Open-source genetics?
A crop variety plays two distinct and crucial roles in agriculture. In the farmer's hands, it is a producer of food, feed or fiber, while in the breeder's hands, it's a section of pipeline through which genes that evolved in the wild for millions of years flow through the present and into the future.
Since 1970, the federal Plant Variety Protection Act (PVPA) has provided a means for plant breeders to obtain intellectual-property protection for crop varieties. At the same time, through exemptions that allow seed saving and breeding, PVPA keeps that variety's genes in the public domain.
PVPA is still widely used. But with their 2001 decision, Justice Thomas and the Supreme Court legitimized a parallel system -- patenting -- that is clogging the genetic pipeline.
Today, efforts to find innovative ways around the patent system, such as Science Commons and Biological Innovation for Open Society (BIOS) are adapting some of the methods of Creative Commons-type copyright licensing and open-source computing to the living world. So far, they have been focused on biotechnology, but it should be feasible to build a comprehensive system for genetic resources, both wild and domestic. The tried-and-true PVPA law has characteristics of an open-source system, but getting a single variety approved costs the breeder a few thousand dollars in fees.

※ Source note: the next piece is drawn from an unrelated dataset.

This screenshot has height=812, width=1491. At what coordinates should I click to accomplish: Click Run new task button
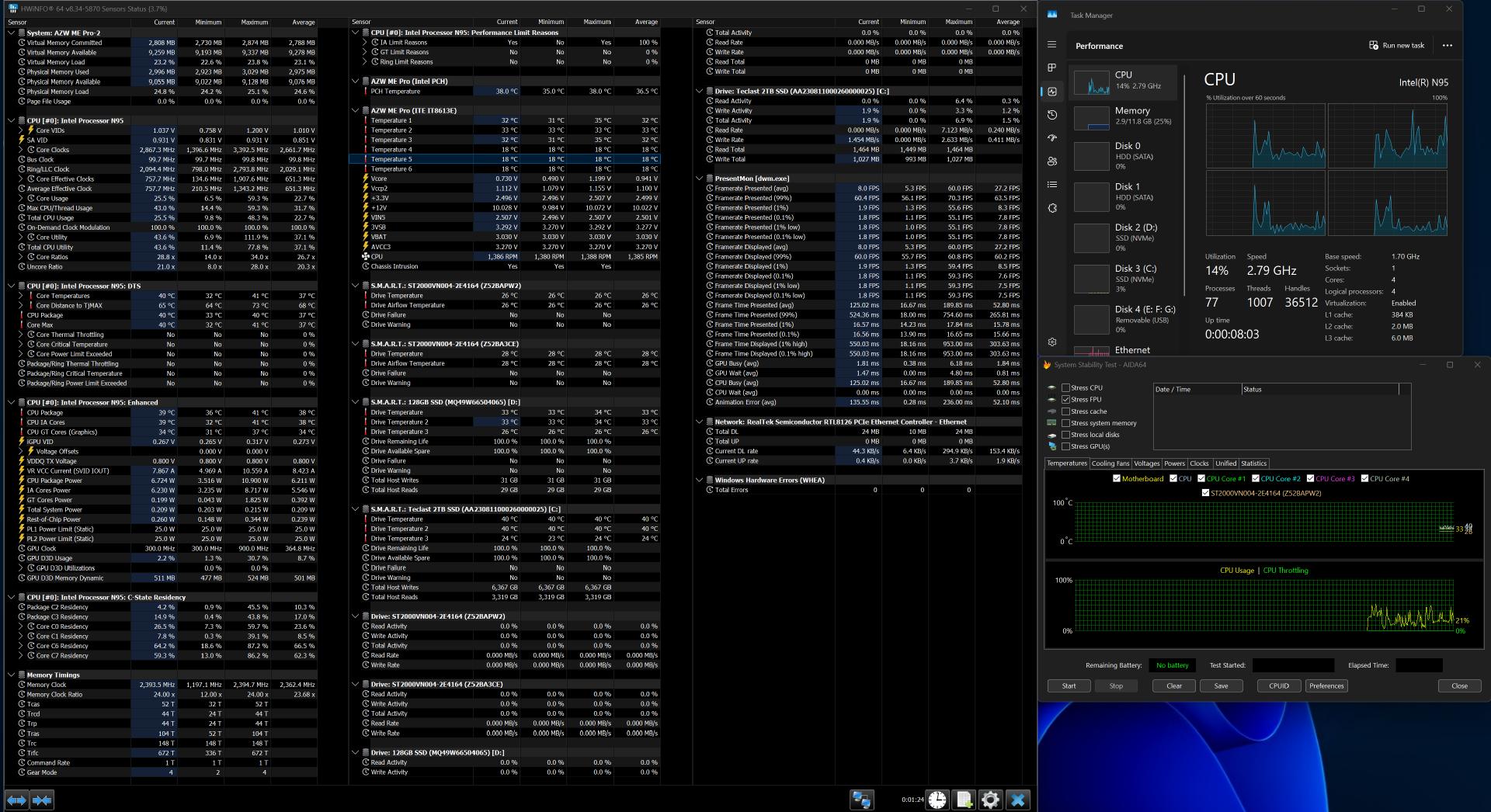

Reflecting on his own collision with the world of patenting and the need for an alternative, Frank Kutka concludes, "I see the granting of private monopolies on genes by the government as a 'takings' from the rights and property of the public and farmers."
Hope Shand sees a broader lesson: "Even though many people recognize that intellectual property laws are stifling research and thwarting new discoveries, a 'culture of enclosure' is pervasive in our economy. It is important for people to resist the increasing pressure to accept that culture."
Stan Cox is a senior research scientist at the Land Institute in Salina, Kansas and a member of the Institute's Prairie Writers Circle.